=== INPUT DATA ===

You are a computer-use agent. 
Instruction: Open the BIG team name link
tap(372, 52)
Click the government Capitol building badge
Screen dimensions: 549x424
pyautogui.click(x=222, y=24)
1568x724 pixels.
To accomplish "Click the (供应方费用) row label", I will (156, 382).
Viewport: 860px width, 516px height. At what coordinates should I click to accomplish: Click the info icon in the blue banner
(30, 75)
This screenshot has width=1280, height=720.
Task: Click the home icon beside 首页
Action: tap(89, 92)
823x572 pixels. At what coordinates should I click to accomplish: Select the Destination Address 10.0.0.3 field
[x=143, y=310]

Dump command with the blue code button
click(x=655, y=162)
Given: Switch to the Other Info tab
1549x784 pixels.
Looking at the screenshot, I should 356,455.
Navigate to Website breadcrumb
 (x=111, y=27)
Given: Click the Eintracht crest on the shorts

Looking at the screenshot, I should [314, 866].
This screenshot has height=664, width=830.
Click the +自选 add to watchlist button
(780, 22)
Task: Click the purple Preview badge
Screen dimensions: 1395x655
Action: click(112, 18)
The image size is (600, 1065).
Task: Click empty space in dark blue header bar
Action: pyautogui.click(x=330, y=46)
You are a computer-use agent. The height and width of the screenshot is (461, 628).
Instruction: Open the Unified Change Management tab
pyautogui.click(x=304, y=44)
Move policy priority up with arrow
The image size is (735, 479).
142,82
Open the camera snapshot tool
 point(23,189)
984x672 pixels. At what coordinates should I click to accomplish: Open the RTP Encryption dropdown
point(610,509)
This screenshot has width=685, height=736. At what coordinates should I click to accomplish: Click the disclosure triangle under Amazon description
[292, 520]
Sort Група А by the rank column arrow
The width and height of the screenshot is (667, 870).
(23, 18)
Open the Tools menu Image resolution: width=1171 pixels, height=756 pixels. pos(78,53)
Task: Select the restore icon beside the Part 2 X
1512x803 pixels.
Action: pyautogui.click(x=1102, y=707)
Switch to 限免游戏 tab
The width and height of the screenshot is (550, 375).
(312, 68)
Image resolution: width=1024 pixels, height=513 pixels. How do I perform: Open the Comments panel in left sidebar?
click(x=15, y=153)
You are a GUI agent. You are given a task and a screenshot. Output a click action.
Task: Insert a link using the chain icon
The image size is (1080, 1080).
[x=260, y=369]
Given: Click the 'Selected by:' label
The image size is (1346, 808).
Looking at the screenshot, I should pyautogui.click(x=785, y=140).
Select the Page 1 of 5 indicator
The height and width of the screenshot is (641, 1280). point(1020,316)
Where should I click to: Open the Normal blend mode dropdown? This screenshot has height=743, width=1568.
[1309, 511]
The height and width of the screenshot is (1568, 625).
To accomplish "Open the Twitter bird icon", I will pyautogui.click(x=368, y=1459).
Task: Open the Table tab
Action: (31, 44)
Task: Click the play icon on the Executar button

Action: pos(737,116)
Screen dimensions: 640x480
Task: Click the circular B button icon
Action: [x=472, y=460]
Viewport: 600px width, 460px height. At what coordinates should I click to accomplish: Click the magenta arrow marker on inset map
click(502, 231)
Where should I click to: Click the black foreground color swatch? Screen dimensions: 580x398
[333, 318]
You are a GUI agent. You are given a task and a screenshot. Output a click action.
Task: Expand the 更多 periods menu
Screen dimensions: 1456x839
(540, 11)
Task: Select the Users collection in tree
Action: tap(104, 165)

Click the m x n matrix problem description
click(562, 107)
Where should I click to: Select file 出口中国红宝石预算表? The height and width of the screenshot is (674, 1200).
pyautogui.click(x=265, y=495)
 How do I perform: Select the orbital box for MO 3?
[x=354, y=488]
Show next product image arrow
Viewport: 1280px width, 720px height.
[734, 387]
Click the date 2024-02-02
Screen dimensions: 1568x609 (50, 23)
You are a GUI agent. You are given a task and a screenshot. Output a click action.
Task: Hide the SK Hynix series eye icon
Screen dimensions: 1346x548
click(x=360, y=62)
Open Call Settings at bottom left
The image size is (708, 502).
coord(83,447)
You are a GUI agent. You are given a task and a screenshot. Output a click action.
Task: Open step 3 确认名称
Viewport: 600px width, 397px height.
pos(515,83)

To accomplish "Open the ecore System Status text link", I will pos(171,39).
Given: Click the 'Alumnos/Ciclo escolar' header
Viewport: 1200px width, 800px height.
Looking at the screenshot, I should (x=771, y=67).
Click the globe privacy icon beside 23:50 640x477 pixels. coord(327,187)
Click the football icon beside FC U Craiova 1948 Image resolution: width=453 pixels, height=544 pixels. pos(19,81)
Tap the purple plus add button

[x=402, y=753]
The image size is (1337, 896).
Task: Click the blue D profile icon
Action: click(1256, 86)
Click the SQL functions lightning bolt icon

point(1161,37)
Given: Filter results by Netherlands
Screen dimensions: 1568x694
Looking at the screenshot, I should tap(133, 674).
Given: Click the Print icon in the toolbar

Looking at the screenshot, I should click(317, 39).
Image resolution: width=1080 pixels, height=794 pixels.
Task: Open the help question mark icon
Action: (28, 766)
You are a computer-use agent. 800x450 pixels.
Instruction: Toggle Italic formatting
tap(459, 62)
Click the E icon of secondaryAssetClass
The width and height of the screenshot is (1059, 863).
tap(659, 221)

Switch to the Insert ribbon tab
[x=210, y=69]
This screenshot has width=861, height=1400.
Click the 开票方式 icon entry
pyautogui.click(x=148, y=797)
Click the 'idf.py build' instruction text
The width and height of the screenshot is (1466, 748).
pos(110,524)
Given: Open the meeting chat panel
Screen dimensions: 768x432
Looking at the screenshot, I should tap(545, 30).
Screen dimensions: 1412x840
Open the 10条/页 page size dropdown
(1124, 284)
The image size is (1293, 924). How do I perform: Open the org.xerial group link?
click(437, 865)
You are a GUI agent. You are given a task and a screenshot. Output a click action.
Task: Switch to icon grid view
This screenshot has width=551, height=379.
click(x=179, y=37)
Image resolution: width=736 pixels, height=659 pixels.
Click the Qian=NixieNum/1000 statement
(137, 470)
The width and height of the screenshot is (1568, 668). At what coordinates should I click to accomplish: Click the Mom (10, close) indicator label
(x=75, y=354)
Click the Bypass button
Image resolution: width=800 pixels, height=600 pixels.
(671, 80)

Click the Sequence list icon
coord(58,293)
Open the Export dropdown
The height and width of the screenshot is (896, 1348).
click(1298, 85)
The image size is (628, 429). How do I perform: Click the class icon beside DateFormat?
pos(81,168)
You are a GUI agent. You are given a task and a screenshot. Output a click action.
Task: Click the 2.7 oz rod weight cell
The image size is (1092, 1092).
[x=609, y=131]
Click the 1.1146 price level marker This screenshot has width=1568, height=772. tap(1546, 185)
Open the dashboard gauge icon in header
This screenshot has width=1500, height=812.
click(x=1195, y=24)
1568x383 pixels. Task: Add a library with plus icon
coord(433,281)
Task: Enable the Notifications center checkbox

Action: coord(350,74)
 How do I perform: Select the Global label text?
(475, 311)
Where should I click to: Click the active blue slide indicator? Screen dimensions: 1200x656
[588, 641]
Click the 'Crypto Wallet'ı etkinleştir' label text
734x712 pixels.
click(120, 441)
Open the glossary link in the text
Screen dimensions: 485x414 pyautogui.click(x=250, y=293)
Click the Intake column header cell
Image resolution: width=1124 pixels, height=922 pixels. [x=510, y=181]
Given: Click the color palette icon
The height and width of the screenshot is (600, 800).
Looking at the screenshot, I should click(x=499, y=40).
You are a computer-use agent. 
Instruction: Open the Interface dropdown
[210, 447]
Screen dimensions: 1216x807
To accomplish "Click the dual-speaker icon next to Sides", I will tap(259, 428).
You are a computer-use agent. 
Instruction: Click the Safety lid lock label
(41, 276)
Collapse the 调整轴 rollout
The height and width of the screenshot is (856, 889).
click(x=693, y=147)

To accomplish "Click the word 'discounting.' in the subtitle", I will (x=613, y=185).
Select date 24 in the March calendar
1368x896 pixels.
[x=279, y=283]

===

WORK INSTRUCTION
All that should be written out is the stretch of lines above between the one holding "1549x784 pixels." and the one holding "Task: Click the purple Preview badge", inclusive, exactly as given.

ANSWER SPACE
1549x784 pixels.
Looking at the screenshot, I should 356,455.
Navigate to Website breadcrumb
 (x=111, y=27)
Given: Click the Eintracht crest on the shorts

Looking at the screenshot, I should [314, 866].
This screenshot has height=664, width=830.
Click the +自选 add to watchlist button
(780, 22)
Task: Click the purple Preview badge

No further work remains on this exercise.